BEGIN Record extracts

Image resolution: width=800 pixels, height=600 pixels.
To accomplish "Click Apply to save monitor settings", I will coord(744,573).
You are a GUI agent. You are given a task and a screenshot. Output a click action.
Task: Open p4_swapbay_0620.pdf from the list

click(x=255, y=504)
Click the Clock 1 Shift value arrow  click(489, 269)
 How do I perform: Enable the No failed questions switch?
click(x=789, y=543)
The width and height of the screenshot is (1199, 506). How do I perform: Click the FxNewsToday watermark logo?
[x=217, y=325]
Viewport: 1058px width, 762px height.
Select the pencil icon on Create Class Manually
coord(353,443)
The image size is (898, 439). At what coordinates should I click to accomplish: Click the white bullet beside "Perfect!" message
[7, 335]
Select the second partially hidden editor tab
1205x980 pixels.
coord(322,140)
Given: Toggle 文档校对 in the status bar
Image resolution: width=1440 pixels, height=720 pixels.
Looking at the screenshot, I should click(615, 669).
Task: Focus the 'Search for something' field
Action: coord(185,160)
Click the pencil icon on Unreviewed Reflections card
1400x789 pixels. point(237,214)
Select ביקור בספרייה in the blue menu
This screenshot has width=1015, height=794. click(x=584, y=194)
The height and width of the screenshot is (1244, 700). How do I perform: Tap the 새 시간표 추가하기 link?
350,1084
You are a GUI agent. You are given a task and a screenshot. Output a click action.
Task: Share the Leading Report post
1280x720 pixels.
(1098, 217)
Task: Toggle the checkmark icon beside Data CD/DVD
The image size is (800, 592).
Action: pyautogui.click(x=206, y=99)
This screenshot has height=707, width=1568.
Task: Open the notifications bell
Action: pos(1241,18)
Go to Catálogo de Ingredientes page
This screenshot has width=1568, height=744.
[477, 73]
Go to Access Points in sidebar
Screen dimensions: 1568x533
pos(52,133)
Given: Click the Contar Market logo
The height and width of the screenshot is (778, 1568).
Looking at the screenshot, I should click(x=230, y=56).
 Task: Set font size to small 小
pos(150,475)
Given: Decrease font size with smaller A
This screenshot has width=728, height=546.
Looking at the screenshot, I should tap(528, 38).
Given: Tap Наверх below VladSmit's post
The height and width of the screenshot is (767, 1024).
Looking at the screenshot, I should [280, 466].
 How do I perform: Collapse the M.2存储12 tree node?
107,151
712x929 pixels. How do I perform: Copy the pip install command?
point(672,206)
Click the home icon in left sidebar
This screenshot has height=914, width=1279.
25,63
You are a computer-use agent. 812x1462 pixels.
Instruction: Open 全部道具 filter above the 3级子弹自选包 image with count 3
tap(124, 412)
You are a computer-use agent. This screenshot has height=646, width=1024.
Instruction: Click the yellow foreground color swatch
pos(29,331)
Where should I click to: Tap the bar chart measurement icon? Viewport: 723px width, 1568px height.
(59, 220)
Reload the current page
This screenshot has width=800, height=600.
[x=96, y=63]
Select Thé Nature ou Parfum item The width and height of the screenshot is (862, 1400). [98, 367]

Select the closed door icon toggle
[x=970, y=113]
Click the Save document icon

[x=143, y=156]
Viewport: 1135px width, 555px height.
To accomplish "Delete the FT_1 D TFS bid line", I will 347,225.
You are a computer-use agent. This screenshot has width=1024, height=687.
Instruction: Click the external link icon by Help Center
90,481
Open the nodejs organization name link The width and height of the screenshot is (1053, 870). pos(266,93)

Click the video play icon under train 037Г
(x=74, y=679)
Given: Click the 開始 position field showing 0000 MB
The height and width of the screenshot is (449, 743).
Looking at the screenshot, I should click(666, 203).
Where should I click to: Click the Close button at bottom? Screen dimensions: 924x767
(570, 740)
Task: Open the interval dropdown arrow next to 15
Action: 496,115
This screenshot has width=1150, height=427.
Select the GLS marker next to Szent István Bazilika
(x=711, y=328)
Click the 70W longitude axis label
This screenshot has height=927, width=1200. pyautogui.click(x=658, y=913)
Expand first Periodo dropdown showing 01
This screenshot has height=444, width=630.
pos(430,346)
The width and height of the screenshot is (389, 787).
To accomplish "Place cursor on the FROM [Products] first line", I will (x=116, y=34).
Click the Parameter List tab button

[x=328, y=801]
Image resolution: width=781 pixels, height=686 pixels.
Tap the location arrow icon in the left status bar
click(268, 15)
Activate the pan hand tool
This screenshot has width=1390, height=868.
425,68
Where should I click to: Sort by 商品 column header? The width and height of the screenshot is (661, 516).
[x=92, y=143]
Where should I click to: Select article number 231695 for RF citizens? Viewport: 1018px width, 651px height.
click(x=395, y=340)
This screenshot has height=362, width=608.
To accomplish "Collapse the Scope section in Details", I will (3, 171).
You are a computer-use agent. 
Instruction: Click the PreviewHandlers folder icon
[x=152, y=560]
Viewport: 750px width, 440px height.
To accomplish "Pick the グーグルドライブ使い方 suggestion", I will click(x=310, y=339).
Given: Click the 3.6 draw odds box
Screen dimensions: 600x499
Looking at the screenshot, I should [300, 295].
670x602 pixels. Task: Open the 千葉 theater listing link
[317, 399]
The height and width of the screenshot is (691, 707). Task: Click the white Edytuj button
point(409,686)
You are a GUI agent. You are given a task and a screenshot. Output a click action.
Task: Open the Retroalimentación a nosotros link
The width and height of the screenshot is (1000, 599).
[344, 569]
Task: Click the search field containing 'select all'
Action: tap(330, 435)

END Record extracts

### Exercise instructions
Which lines run from the one containing "Click the Parameter List tab button" to the end of the records? Transcribe exactly those, both ends included.

### Result of the exercise
Click the Parameter List tab button

[x=328, y=801]
Image resolution: width=781 pixels, height=686 pixels.
Tap the location arrow icon in the left status bar
click(268, 15)
Activate the pan hand tool
This screenshot has width=1390, height=868.
425,68
Where should I click to: Sort by 商品 column header? The width and height of the screenshot is (661, 516).
[x=92, y=143]
Where should I click to: Select article number 231695 for RF citizens? Viewport: 1018px width, 651px height.
click(x=395, y=340)
This screenshot has height=362, width=608.
To accomplish "Collapse the Scope section in Details", I will (3, 171).
You are a computer-use agent. 
Instruction: Click the PreviewHandlers folder icon
[x=152, y=560]
Viewport: 750px width, 440px height.
To accomplish "Pick the グーグルドライブ使い方 suggestion", I will click(x=310, y=339).
Given: Click the 3.6 draw odds box
Screen dimensions: 600x499
Looking at the screenshot, I should [300, 295].
670x602 pixels. Task: Open the 千葉 theater listing link
[317, 399]
The height and width of the screenshot is (691, 707). Task: Click the white Edytuj button
point(409,686)
You are a GUI agent. You are given a task and a screenshot. Output a click action.
Task: Open the Retroalimentación a nosotros link
The width and height of the screenshot is (1000, 599).
[344, 569]
Task: Click the search field containing 'select all'
Action: tap(330, 435)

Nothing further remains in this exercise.